The answer consists solely of the lines running from the one with "Viewport: 1600px width, 900px" through the final line below, transcribed exactly and without any pictures.

▼▼▼

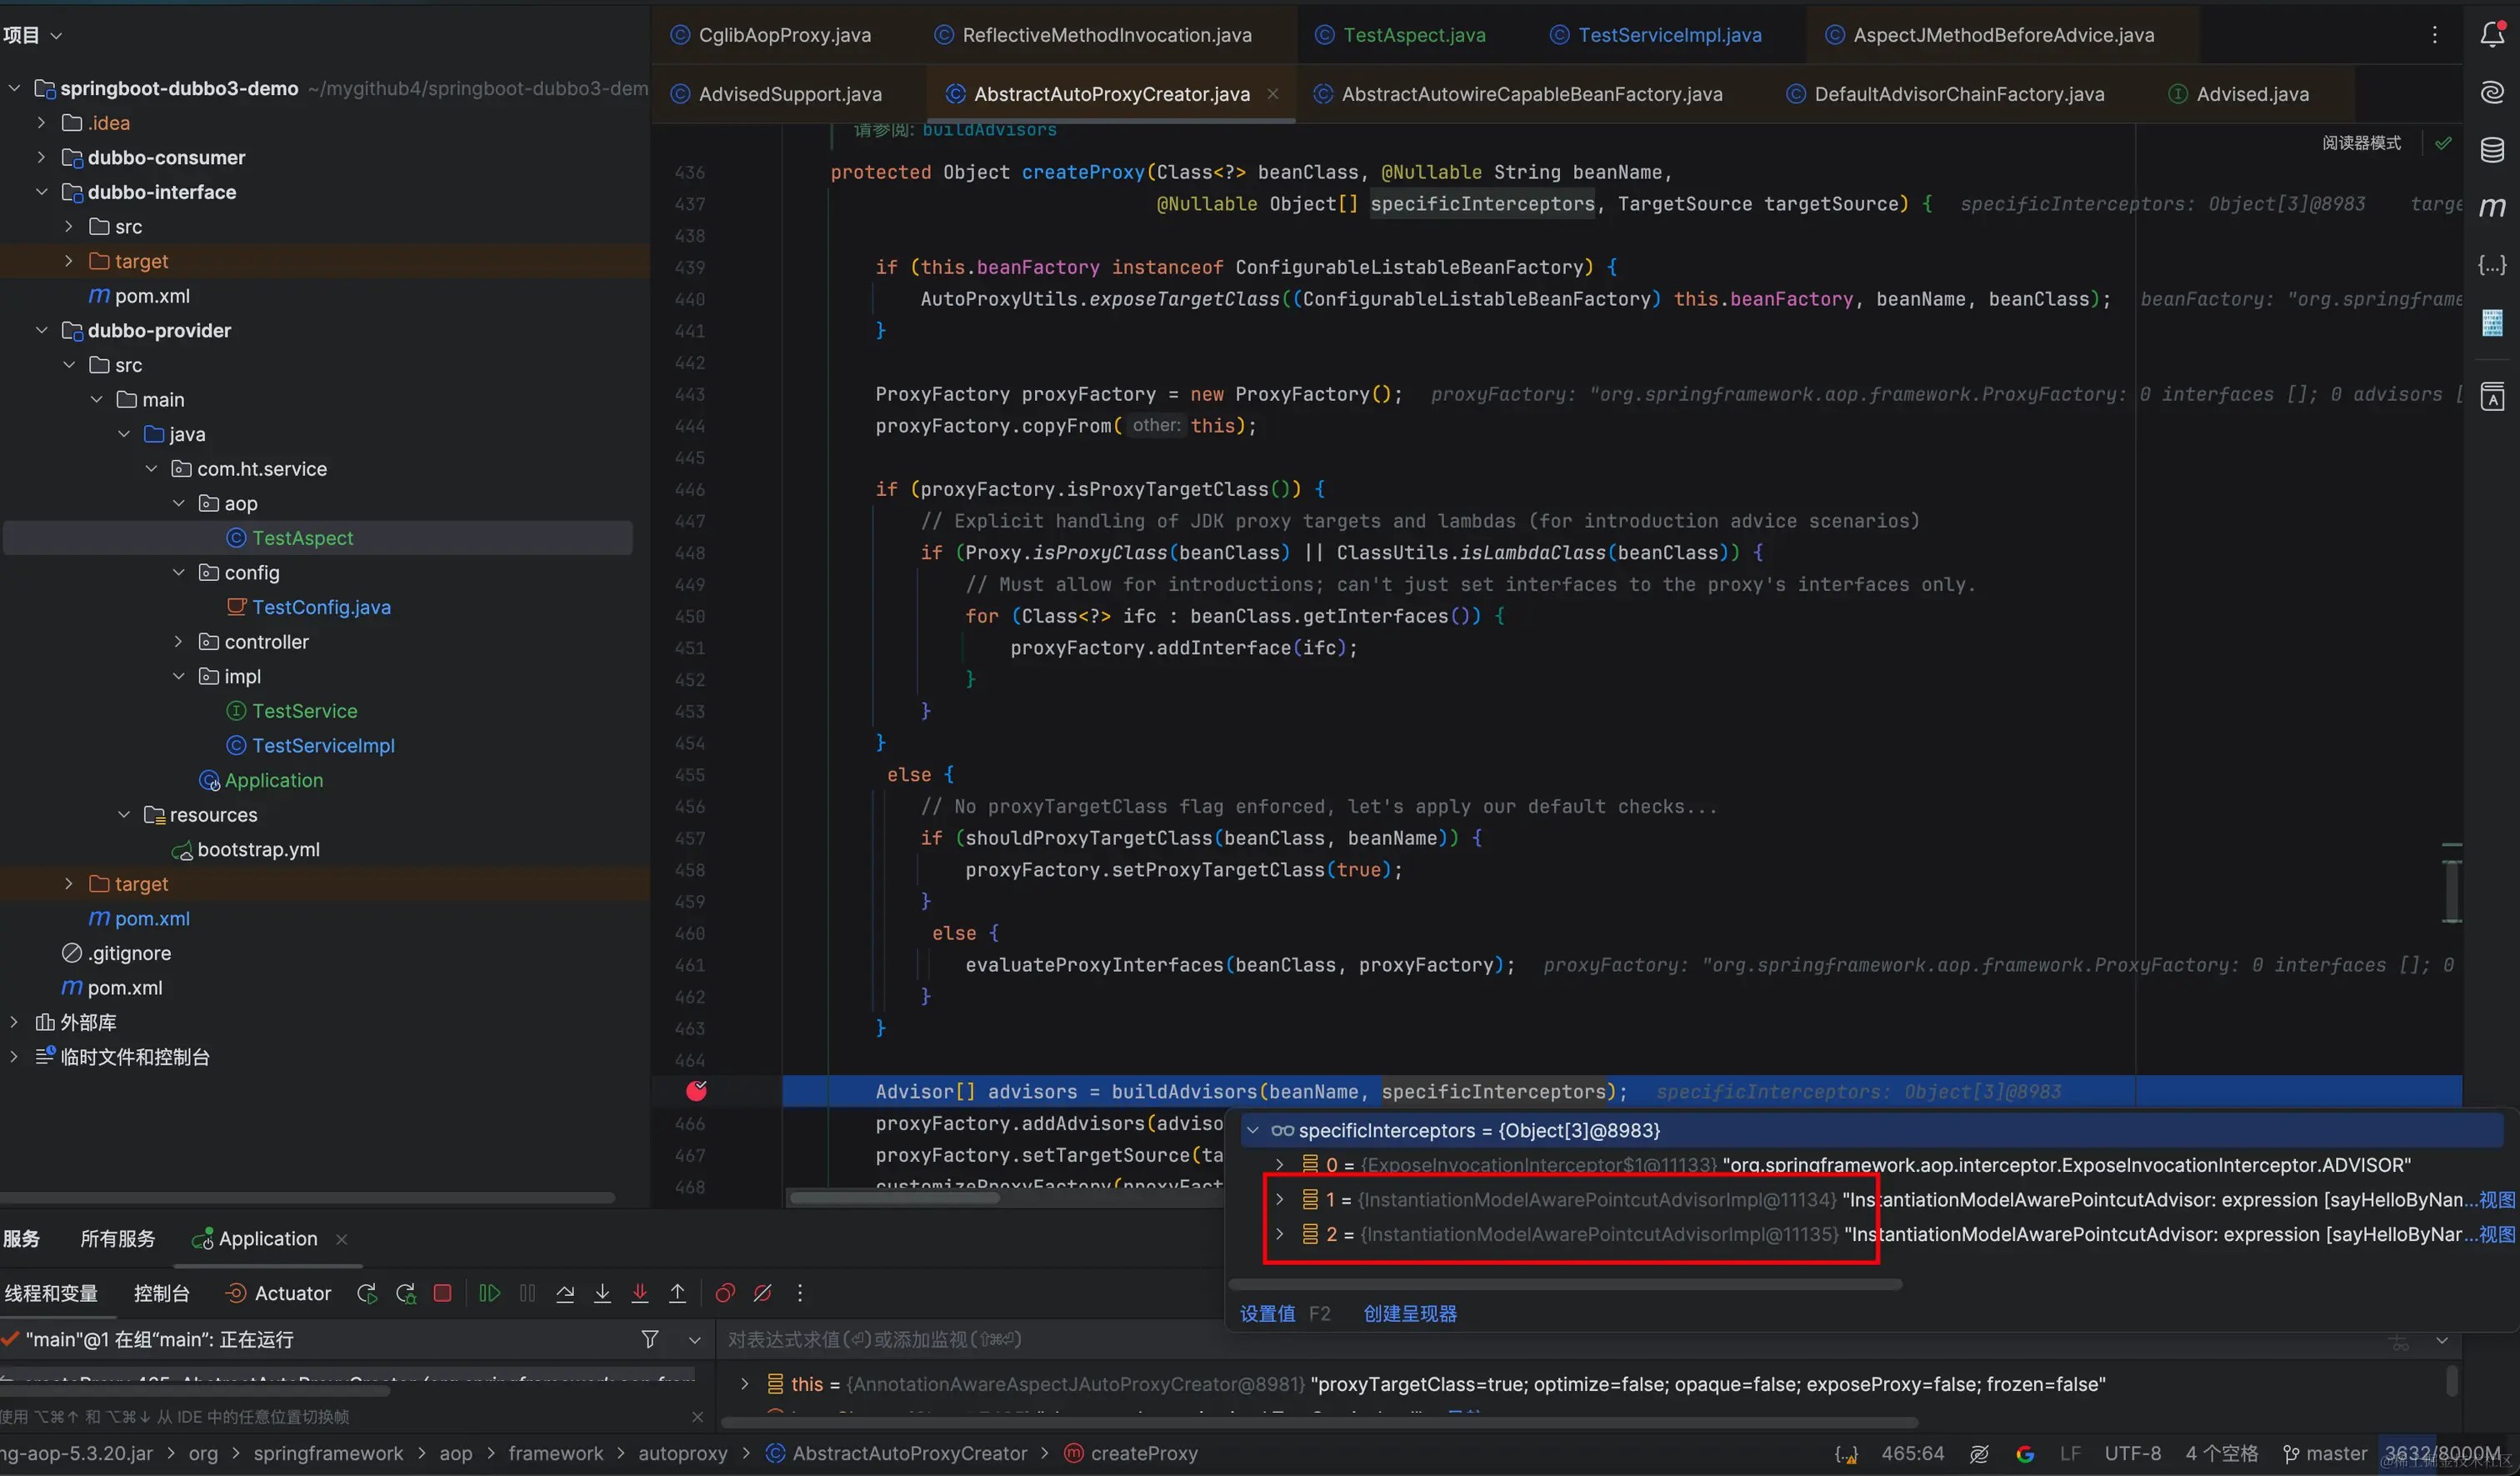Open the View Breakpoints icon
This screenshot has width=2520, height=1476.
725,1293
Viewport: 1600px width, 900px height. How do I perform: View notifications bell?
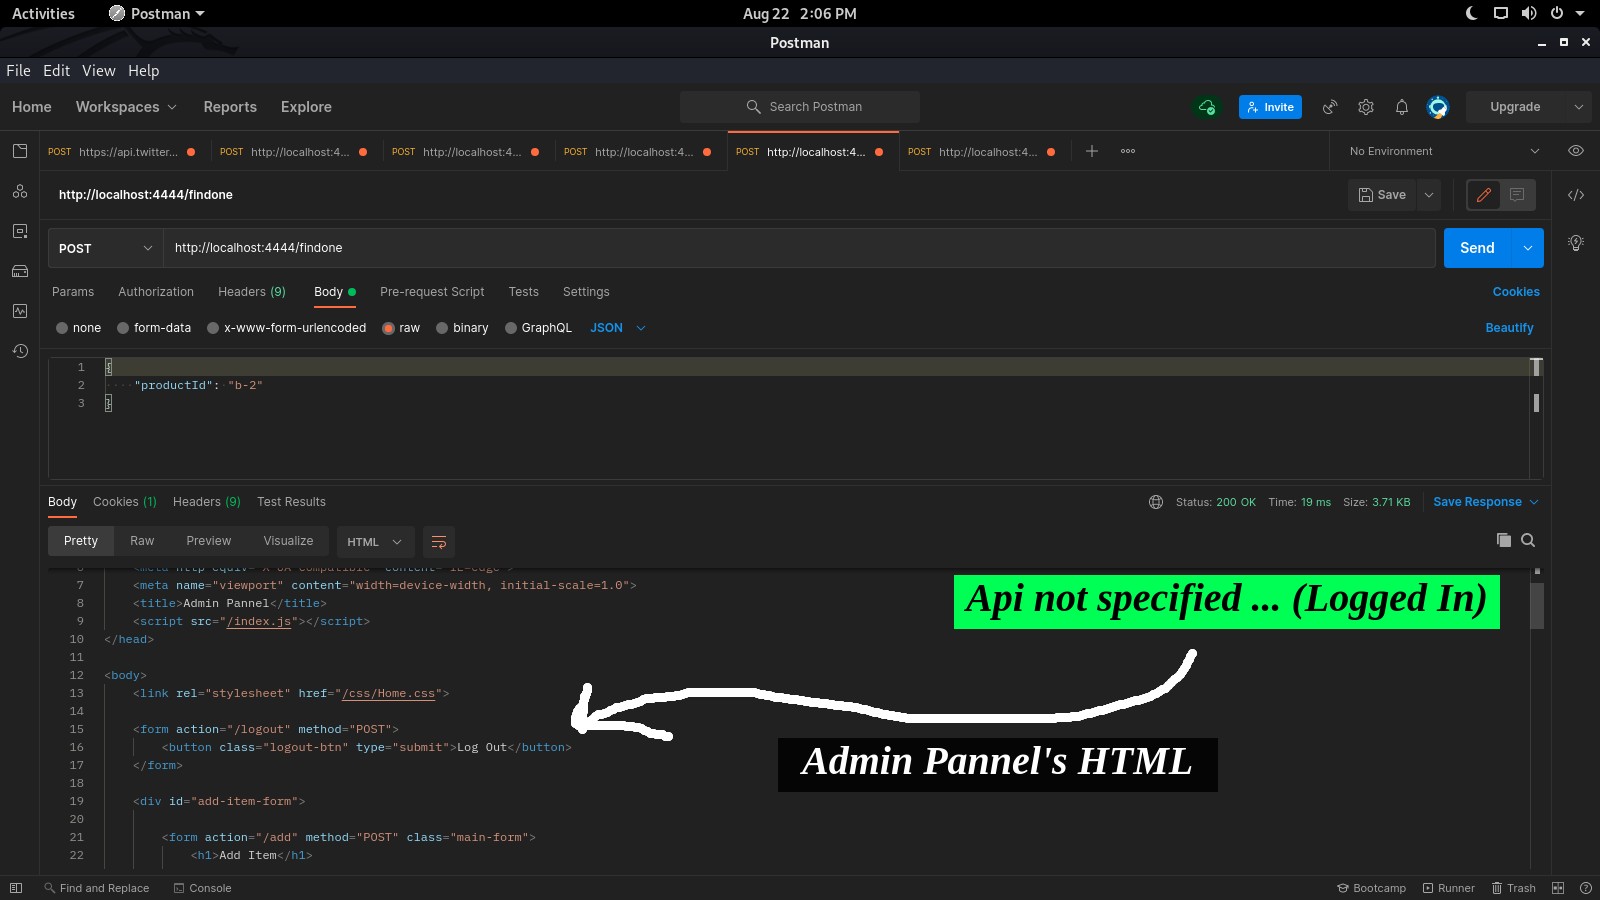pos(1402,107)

▲▲▲

RESPONSE TO THIS TASK:
Viewport: 1600px width, 900px height. How do I perform: View notifications bell?
pos(1402,107)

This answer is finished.